REQUIRED WORK:
Below are some records; output exactly the lines from the line with "Settings [button] (1274, 2380)" to the line with "Syrie (189, 678)", both ends kept, and nothing more.

[Stored items from a collection]
--- --- ---
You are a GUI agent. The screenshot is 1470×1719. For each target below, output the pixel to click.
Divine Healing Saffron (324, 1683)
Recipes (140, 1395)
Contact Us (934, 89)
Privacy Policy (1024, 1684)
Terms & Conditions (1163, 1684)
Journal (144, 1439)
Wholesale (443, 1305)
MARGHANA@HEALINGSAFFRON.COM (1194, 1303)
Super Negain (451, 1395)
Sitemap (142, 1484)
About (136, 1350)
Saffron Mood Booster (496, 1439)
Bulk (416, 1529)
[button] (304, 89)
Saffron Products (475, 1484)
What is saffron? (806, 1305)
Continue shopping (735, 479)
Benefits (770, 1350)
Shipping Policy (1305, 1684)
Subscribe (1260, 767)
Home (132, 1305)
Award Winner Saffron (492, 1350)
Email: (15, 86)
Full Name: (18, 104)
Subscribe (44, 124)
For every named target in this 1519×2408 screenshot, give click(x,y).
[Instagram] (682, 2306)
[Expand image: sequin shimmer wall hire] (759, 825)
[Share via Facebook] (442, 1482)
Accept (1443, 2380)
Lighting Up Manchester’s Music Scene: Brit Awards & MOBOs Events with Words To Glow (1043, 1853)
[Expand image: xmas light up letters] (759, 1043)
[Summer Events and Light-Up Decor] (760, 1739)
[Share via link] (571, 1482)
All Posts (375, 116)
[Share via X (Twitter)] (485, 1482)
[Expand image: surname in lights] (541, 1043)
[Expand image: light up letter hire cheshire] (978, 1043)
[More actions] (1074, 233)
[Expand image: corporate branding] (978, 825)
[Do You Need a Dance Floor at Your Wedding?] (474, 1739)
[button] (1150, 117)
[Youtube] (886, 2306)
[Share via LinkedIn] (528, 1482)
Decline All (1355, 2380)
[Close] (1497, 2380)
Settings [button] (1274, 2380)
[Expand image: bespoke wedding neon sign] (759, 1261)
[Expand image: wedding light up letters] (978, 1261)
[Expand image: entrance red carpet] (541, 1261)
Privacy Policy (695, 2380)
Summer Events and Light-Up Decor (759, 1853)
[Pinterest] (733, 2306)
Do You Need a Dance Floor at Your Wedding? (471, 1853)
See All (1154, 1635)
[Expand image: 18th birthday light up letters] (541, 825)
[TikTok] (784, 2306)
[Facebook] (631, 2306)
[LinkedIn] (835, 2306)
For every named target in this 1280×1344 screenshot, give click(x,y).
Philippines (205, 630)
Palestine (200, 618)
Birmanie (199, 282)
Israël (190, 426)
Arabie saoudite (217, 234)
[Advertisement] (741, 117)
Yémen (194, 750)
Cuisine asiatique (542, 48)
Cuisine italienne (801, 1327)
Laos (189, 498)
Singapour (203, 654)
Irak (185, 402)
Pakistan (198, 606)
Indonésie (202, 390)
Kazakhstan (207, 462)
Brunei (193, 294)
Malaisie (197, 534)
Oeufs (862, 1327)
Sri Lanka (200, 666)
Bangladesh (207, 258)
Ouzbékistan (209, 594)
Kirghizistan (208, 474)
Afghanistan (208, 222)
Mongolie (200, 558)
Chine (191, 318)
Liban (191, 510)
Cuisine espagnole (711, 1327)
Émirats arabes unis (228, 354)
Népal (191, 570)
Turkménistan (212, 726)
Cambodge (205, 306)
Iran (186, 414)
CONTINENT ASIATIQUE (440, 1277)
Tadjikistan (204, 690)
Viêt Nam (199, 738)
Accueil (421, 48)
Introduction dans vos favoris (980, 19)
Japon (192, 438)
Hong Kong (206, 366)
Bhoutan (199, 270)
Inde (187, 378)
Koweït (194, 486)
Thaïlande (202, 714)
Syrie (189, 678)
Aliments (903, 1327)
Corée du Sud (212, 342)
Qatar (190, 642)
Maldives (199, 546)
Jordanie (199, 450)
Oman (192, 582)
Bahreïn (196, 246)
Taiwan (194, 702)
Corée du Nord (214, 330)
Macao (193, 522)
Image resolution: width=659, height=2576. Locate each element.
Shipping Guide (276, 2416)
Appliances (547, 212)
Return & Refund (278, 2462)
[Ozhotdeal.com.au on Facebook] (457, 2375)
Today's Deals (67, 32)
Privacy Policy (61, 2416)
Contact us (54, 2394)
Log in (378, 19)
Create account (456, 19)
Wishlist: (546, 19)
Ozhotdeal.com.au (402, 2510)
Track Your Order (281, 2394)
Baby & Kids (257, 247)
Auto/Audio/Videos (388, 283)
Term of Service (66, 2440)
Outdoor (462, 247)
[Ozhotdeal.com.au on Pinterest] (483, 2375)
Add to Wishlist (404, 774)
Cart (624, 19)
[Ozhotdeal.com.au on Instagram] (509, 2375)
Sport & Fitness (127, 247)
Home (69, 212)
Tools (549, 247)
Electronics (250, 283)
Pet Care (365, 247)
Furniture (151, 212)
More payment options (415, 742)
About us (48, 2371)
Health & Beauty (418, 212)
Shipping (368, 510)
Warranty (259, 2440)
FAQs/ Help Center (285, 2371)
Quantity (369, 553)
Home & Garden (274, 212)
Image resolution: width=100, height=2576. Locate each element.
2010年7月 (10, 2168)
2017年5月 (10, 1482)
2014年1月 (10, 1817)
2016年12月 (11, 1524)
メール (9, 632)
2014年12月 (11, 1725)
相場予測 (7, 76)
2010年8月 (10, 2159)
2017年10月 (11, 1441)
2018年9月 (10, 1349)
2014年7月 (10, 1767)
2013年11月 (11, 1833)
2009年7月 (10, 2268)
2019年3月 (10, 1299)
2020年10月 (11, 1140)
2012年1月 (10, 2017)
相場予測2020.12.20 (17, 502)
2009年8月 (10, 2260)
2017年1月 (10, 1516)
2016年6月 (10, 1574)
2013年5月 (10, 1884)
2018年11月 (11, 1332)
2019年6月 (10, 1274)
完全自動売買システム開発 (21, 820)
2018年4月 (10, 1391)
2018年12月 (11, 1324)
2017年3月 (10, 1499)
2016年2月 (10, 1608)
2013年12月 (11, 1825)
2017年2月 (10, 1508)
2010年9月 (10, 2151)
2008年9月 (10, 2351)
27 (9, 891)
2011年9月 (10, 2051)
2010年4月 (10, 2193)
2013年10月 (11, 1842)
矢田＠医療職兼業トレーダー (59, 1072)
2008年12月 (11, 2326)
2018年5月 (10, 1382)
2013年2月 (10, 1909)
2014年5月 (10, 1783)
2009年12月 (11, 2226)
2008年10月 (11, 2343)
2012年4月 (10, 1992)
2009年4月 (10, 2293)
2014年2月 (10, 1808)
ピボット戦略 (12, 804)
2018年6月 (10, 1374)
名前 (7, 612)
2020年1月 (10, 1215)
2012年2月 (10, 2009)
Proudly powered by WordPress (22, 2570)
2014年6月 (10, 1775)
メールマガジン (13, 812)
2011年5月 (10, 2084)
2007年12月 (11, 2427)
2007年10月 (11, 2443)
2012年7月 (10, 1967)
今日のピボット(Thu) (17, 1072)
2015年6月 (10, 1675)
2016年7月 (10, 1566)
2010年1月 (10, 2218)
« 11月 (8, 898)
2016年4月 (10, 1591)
--- --- ---
COMPLETED TASK:
Settings [button] (1274, 2380)
[Expand image: bespoke wedding neon sign] (759, 1261)
[Expand image: wedding light up letters] (978, 1261)
[Expand image: entrance red carpet] (541, 1261)
Privacy Policy (695, 2380)
Summer Events and Light-Up Decor (759, 1853)
[Pinterest] (733, 2306)
Do You Need a Dance Floor at Your Wedding? (471, 1853)
See All (1154, 1635)
[Expand image: 18th birthday light up letters] (541, 825)
[TikTok] (784, 2306)
[Facebook] (631, 2306)
[LinkedIn] (835, 2306)
For every named target in this 1280×1344 screenshot, give click(x,y).
Philippines (205, 630)
Palestine (200, 618)
Birmanie (199, 282)
Israël (190, 426)
Arabie saoudite (217, 234)
[Advertisement] (741, 117)
Yémen (194, 750)
Cuisine asiatique (542, 48)
Cuisine italienne (801, 1327)
Laos (189, 498)
Singapour (203, 654)
Irak (185, 402)
Pakistan (198, 606)
Indonésie (202, 390)
Kazakhstan (207, 462)
Brunei (193, 294)
Malaisie (197, 534)
Oeufs (862, 1327)
Sri Lanka (200, 666)
Bangladesh (207, 258)
Ouzbékistan (209, 594)
Kirghizistan (208, 474)
Afghanistan (208, 222)
Mongolie (200, 558)
Chine (191, 318)
Liban (191, 510)
Cuisine espagnole (711, 1327)
Émirats arabes unis (228, 354)
Népal (191, 570)
Turkménistan (212, 726)
Cambodge (205, 306)
Iran (186, 414)
CONTINENT ASIATIQUE (440, 1277)
Tadjikistan (204, 690)
Viêt Nam (199, 738)
Accueil (421, 48)
Introduction dans vos favoris (980, 19)
Japon (192, 438)
Hong Kong (206, 366)
Bhoutan (199, 270)
Inde (187, 378)
Koweït (194, 486)
Thaïlande (202, 714)
Syrie (189, 678)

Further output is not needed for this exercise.